This was their list:
I look at my notes.
I look up at the ceiling for a little while.
I need to talk to someone.
I look around the room for ideas.
I pick up my pencil and write one word and then the next one.
I tap my feet on the carpet (quietly).
I draw.
I just start.
I would contend that this list wouldn't be much different if I did the same brainstorming with adults. The introverts need to go inside; the extroverts need to talk. The kinesthetics need to look around the room and tap, and the artists need to create a visual. Some begin at once, while others gather courage to face the page. This is how real writers get started.
"So today," I said, "You might try one of these tips on the board."
Then I asked Mr. Bruin to model with me."I'll pretend to be the student, Mr. Bruin, and you be the teacher. We're going to ask the students this question after we model – 'Who was doing the thinking?'"
In the role play, Mr. Bruin walked up to me and I showed my blank page.
"Why haven't you started writing, Mrs. Rader?" he asked. I shrugged.
"What ideas do you have for writing?" he asked. I shrugged again.
"Do you think you might write about soccer?" he asked. I shook my head no.
Then I re-engaged the students, "Who was doing the thinking?" They all pointed to Mr. Bruin. They knew.
"And Mr. Bruin already graduated from third grade! So who needs to be doing the thinking and the work?" I sang.
This time Mr. Bruin asked me, "Why haven't you started writing Mrs. Rader?" and I shrugged.
Then he said, "Will you use an idea from the board or one of your own to get started?"
I said, "I was thinking of drawing a picture and then talking to someone about my idea."
"Who was doing the thinking?" I asked the class.
"You were!" they responded.

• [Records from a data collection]
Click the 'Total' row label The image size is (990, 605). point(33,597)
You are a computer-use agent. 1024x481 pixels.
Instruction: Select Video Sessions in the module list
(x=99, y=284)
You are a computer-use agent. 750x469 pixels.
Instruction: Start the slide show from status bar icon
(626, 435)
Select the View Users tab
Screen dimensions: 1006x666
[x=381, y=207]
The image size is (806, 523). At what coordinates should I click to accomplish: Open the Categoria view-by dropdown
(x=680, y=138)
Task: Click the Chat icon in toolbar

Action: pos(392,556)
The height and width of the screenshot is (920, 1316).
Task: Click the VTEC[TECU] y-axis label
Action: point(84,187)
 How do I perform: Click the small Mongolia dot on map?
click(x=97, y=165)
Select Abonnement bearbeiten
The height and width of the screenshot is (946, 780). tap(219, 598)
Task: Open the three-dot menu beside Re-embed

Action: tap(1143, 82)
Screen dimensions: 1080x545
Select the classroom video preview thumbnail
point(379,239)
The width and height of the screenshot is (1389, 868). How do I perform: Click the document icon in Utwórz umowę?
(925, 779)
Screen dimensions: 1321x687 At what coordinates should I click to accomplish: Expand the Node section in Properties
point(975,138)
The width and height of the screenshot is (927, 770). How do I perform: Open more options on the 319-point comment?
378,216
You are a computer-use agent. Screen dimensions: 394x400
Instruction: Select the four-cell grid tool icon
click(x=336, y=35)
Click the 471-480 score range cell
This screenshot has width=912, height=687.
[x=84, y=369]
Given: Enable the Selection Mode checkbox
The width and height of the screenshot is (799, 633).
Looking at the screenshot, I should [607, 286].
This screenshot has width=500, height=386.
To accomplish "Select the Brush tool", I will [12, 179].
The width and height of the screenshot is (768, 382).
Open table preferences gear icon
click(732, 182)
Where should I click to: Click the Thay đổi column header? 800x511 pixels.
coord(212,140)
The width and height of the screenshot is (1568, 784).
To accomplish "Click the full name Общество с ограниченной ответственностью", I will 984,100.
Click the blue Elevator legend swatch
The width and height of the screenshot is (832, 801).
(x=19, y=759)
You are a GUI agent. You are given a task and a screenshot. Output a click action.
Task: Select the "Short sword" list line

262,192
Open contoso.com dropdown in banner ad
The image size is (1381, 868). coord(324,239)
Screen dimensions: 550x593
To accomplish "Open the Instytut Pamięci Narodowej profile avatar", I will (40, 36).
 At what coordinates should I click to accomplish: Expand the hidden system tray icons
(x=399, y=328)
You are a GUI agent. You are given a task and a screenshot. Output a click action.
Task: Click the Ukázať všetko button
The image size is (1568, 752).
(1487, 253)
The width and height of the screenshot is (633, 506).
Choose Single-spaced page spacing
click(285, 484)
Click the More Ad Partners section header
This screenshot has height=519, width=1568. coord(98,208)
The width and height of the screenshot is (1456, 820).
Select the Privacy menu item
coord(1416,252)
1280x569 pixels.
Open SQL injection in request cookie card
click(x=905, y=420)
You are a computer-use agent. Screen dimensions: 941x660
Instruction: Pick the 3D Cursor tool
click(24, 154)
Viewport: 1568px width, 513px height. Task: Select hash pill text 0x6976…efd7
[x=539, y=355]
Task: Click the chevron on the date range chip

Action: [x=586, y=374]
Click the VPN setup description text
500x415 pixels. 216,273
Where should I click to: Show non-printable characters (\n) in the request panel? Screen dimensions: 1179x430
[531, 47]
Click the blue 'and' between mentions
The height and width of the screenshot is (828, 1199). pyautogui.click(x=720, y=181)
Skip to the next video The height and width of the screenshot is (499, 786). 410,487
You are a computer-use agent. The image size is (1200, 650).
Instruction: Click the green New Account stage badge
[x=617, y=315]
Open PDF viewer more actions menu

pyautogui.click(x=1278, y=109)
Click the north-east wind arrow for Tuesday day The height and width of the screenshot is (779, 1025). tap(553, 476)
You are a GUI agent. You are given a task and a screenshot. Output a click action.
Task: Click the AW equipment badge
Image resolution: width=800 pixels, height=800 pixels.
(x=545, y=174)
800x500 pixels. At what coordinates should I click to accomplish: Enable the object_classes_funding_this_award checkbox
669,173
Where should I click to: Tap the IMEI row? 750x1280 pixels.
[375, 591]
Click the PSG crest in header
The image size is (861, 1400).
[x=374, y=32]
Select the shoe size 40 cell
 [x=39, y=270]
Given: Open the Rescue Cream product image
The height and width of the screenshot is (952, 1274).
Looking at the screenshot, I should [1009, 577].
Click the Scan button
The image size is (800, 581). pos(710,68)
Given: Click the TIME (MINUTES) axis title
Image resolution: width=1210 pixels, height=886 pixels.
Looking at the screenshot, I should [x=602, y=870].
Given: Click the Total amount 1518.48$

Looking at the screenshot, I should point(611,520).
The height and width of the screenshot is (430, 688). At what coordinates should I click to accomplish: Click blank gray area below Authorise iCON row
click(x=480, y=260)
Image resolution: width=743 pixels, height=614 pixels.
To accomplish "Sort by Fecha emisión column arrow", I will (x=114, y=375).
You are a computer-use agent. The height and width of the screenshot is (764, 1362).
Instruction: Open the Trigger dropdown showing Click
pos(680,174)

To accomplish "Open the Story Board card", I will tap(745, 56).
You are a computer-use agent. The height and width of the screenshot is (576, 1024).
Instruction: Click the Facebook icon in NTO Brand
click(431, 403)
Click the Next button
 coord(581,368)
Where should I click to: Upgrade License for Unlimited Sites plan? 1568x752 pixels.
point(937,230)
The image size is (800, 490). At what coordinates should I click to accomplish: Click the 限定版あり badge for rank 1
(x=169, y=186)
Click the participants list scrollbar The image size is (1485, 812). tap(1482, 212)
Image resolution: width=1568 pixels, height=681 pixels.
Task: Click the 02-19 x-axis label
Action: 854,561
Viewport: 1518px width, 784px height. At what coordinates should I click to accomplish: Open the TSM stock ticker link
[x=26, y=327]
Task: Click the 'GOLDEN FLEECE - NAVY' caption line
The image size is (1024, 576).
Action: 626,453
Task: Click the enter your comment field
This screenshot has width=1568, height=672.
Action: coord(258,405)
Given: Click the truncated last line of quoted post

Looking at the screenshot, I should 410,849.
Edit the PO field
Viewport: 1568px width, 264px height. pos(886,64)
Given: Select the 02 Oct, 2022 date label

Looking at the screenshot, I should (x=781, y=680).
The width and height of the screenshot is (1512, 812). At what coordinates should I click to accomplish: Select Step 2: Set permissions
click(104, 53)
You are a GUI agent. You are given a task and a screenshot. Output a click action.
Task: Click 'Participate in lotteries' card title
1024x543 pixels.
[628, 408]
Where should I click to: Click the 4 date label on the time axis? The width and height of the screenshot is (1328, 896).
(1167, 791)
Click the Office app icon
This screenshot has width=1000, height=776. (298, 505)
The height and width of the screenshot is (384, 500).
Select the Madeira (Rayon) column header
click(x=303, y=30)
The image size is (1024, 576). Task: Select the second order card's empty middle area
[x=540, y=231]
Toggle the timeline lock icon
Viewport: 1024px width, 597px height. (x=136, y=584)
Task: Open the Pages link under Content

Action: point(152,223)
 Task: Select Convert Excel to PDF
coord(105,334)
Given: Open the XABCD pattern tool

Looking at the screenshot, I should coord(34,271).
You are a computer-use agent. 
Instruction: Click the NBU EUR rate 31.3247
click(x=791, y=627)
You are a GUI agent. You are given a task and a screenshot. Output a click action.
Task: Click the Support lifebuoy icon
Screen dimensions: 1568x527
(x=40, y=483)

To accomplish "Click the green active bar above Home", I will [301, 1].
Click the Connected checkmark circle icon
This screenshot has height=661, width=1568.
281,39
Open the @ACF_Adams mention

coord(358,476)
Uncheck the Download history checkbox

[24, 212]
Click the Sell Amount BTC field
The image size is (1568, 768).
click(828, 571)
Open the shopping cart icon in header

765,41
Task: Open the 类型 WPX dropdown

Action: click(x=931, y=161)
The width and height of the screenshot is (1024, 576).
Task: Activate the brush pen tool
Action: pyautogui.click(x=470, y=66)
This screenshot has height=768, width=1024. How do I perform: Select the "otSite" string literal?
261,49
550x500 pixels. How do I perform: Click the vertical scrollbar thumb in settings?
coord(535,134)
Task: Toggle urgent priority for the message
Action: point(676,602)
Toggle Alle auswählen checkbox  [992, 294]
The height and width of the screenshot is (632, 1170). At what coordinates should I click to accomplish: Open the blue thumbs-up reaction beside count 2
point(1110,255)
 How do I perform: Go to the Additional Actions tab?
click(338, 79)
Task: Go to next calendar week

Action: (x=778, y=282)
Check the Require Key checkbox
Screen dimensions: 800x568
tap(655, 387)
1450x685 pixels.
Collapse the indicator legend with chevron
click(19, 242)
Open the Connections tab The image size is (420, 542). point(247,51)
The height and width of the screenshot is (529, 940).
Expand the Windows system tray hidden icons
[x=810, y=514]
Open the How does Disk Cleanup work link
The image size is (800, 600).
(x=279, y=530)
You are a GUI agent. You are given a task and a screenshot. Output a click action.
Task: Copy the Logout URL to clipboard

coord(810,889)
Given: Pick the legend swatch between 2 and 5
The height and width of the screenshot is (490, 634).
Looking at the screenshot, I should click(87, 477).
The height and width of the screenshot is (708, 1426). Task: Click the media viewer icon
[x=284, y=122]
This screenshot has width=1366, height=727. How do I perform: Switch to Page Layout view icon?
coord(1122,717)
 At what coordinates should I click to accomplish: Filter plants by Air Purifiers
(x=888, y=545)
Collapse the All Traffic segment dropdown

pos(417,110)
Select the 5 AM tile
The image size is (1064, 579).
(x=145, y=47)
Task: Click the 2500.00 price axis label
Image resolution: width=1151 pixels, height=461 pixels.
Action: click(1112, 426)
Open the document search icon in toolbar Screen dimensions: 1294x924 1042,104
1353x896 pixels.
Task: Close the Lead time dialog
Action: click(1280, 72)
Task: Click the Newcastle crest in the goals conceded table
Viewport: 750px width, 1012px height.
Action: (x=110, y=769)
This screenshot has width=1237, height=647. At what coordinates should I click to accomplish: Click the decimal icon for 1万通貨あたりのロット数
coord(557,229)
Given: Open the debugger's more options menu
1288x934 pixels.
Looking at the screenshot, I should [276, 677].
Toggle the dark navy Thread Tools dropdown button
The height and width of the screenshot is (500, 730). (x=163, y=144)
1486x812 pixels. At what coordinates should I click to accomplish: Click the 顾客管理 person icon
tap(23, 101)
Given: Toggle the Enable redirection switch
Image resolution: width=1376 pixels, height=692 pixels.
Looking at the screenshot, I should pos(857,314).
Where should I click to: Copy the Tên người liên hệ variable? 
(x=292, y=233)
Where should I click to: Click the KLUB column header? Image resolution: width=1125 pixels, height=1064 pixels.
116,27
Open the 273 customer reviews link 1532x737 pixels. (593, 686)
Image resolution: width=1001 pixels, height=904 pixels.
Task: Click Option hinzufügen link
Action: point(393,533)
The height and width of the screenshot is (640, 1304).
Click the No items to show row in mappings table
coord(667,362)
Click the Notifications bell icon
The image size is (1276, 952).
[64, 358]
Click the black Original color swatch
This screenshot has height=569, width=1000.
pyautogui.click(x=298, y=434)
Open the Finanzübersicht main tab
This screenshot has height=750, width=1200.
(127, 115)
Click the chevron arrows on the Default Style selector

• [Required action 1] Copy the passage on starting to write from "This was their" through "the next one.", substituting "pen" for "pencil".
• [Required action 2] According to the passage on starting to write, why would the list probably look much the same if adults did the brainstorming?

• [Answer box 1]
This was their list:
I look at my notes.
I look up at the ceiling for a little while.
I need to talk to someone.
I look around the room for ideas.
I pick up my pen and write one word and then the next one.

• [Answer box 2] The list reflects the different ways writers get started. Introverts need to go inside, extroverts need to talk, kinesthetics need to look around and tap, and artists need to create a visual. Some people also begin at once while others gather courage, and this is how real writers get started.